### Extracted information
== == ==
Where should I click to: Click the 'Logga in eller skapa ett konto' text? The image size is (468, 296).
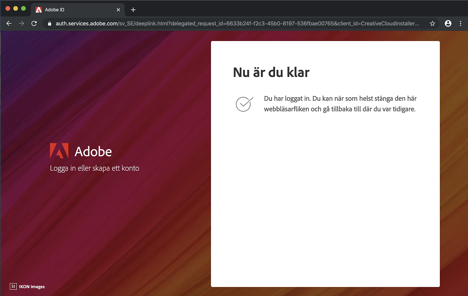95,168
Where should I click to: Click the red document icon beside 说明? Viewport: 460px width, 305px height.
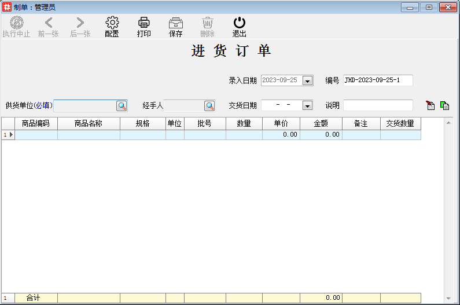pos(430,105)
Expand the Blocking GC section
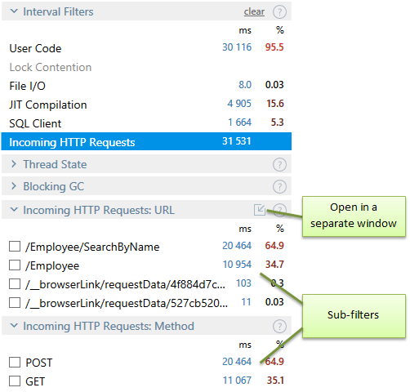The image size is (410, 392). (x=14, y=186)
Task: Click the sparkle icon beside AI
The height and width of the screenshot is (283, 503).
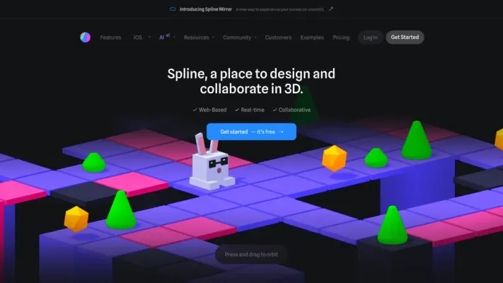Action: [168, 35]
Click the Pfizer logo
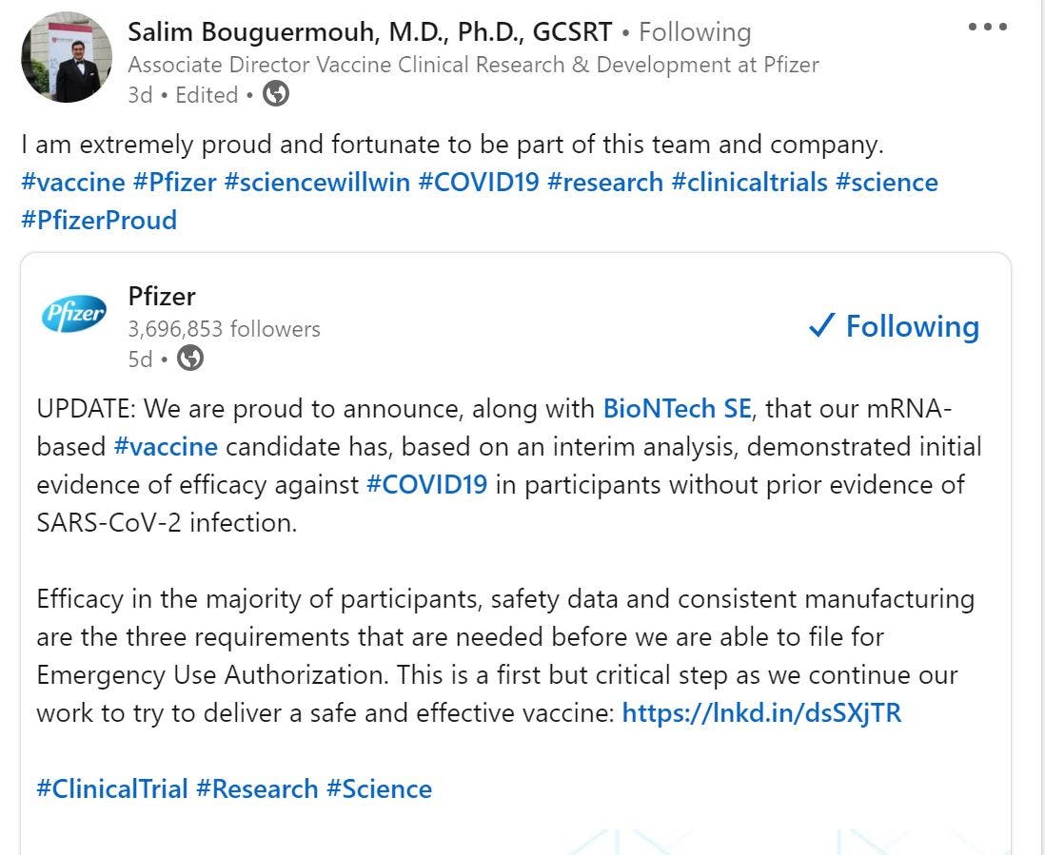 coord(74,314)
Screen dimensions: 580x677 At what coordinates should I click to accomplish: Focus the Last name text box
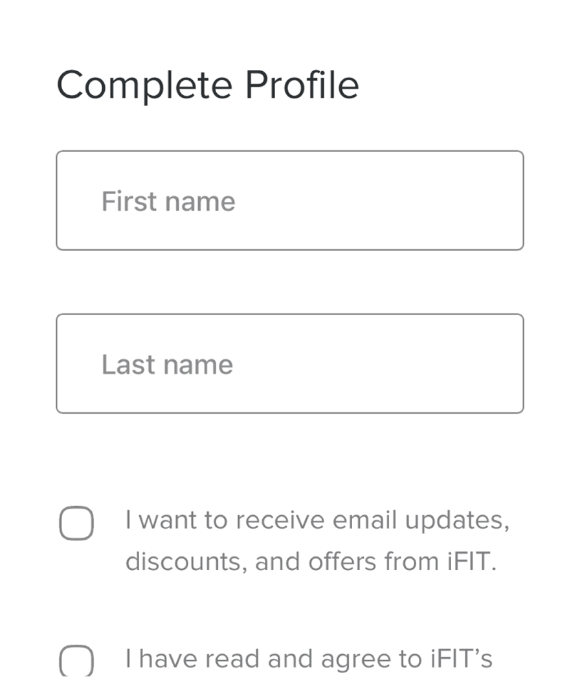(289, 364)
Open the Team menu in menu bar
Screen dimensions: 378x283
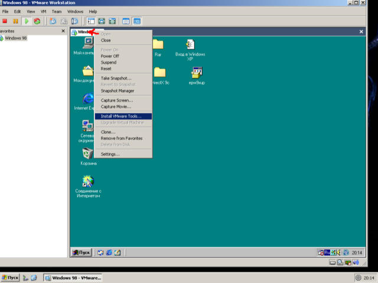(57, 11)
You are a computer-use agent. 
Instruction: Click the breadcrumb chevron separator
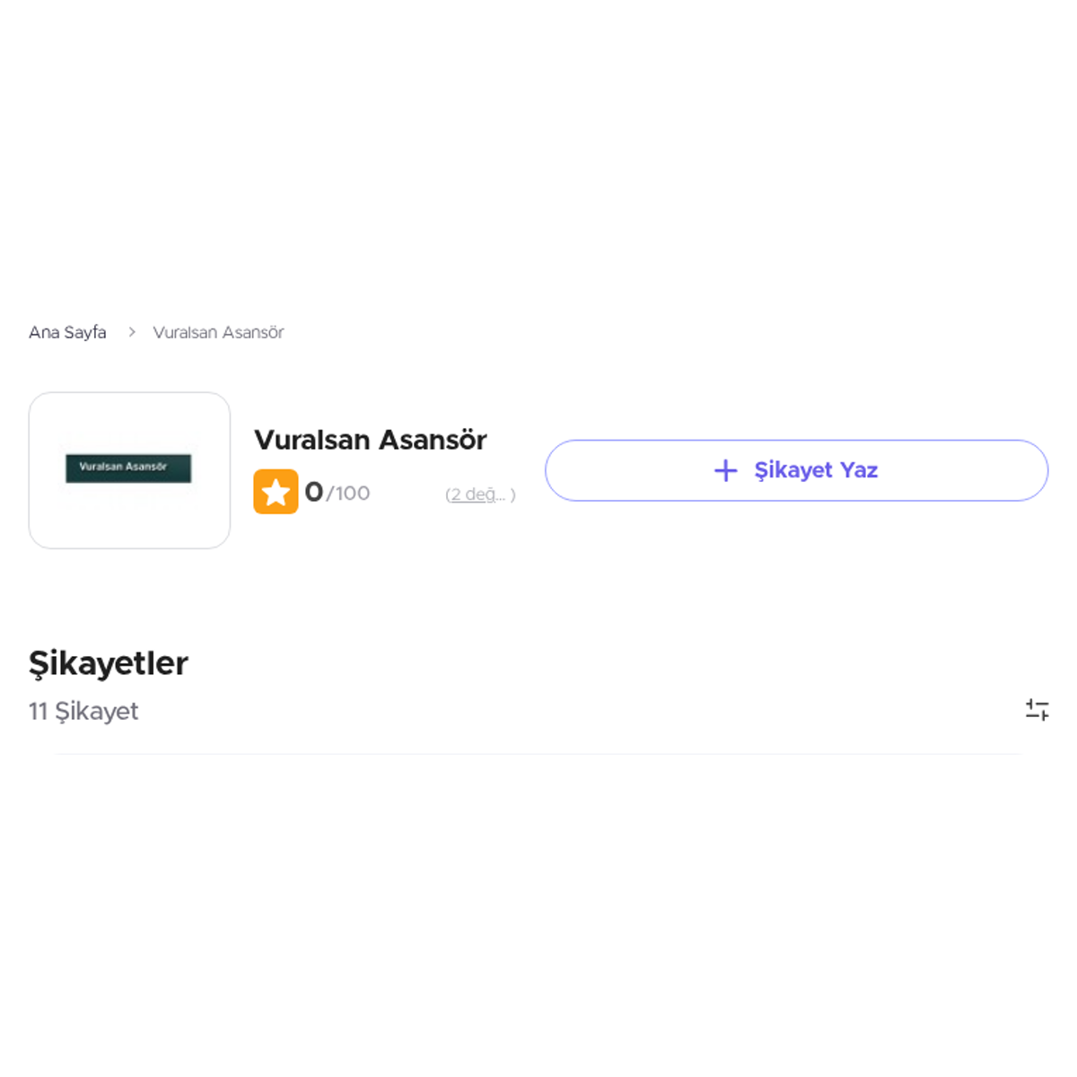(x=131, y=332)
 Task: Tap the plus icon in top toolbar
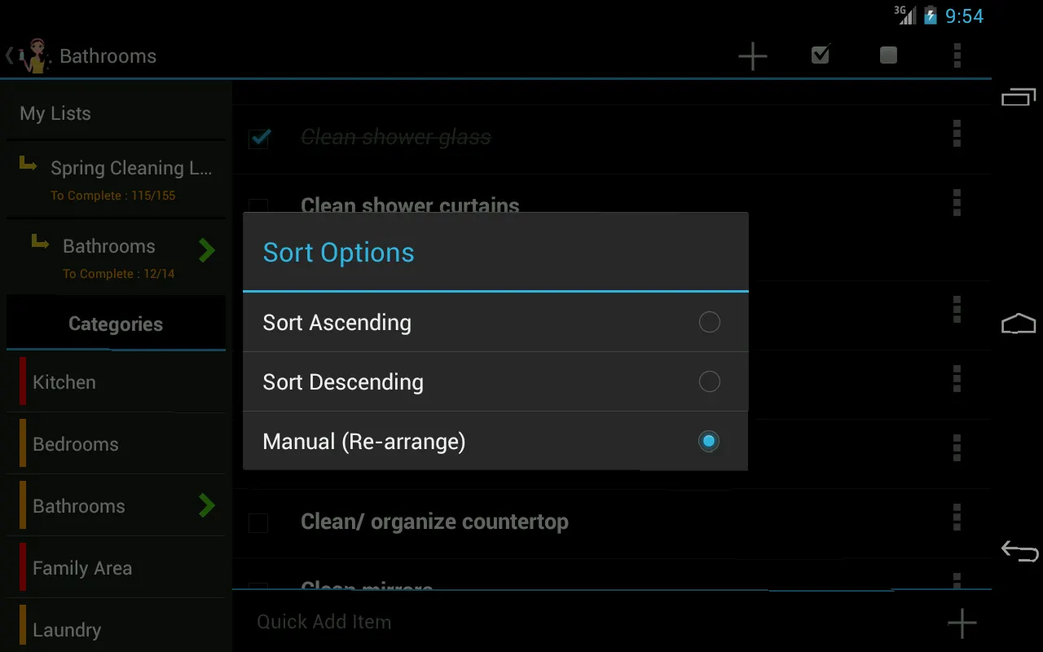click(752, 55)
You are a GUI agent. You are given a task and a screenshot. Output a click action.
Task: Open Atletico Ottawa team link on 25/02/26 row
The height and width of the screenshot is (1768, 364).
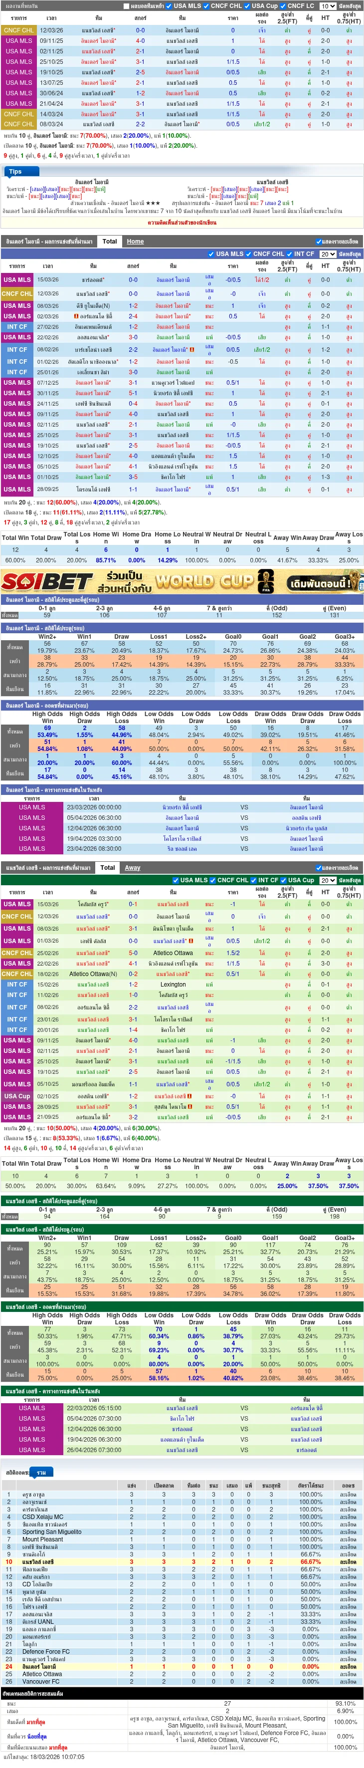(x=173, y=953)
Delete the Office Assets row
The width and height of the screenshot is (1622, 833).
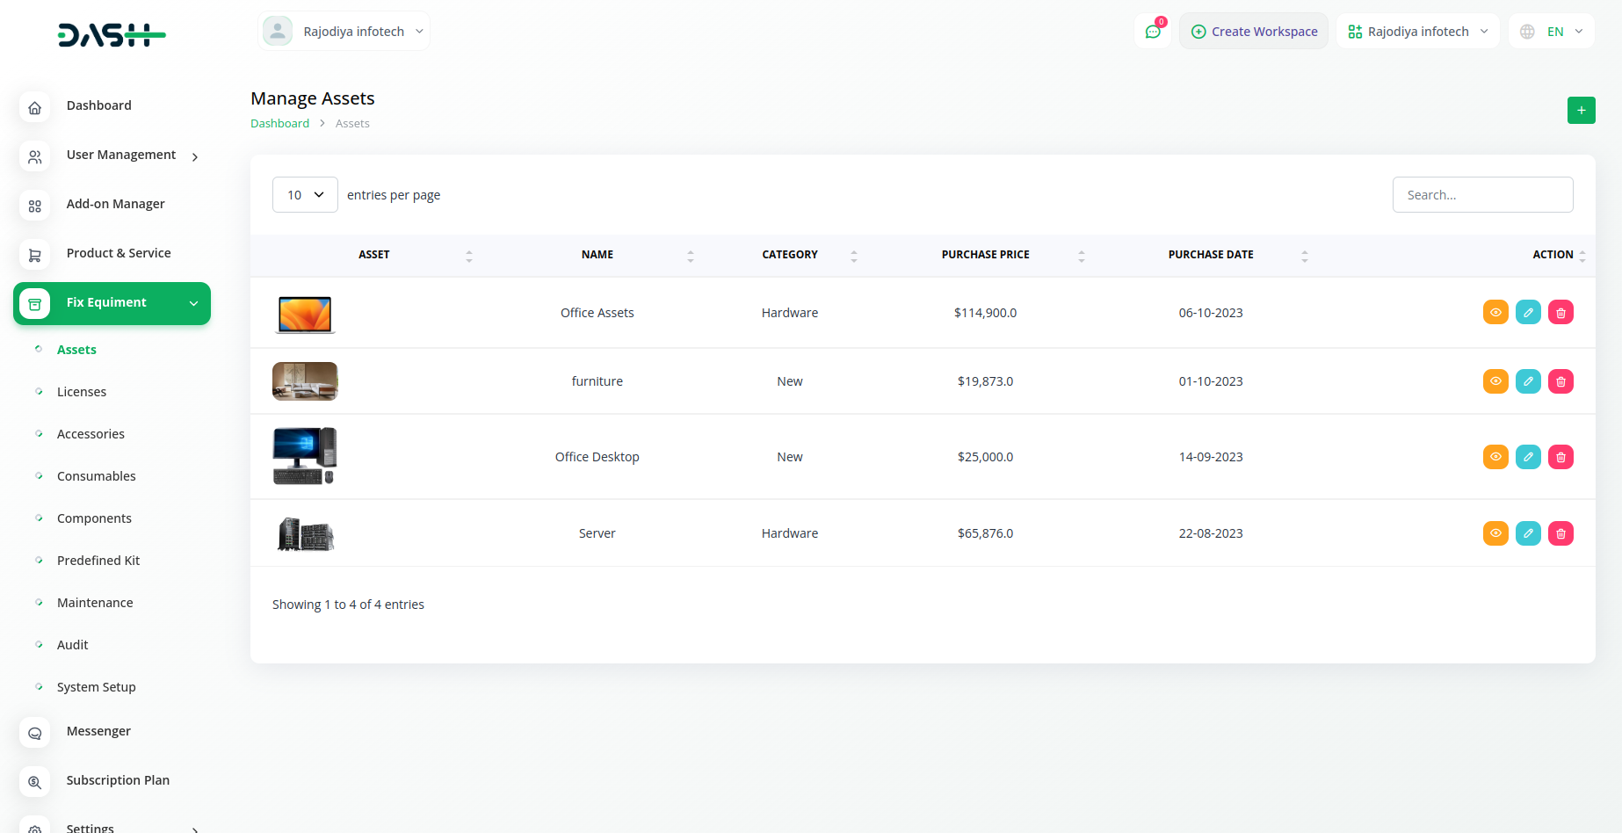pos(1560,313)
== == ==
### The task
Each entry must be set down word for word; no image may be carried over.

### Task output
Where should I click to: Click the 'Logga in eller skapa ett konto' text? The image size is (468, 296).
95,168
Where should I click to: Click the red document icon beside 说明? Viewport: 460px width, 305px height.
pos(430,105)
Expand the Blocking GC section
The image size is (410, 392). (x=14, y=186)
Task: Click the sparkle icon beside AI
The height and width of the screenshot is (283, 503).
Action: [168, 35]
Click the Pfizer logo
 coord(74,314)
Screen dimensions: 580x677 At what coordinates should I click to accomplish: Focus the Last name text box
(289, 364)
Open the Team menu in menu bar
Screen dimensions: 378x283
(57, 11)
You are a computer-use agent. 
Instruction: Click the breadcrumb chevron separator
(x=131, y=332)
 Task: Tap the plus icon in top toolbar
click(752, 55)
You are a GUI agent. You are given a task and a screenshot. Output a click action.
Task: Open Atletico Ottawa team link on 25/02/26 row
The height and width of the screenshot is (1768, 364).
(x=173, y=953)
Delete the Office Assets row
The width and height of the screenshot is (1622, 833).
pos(1560,313)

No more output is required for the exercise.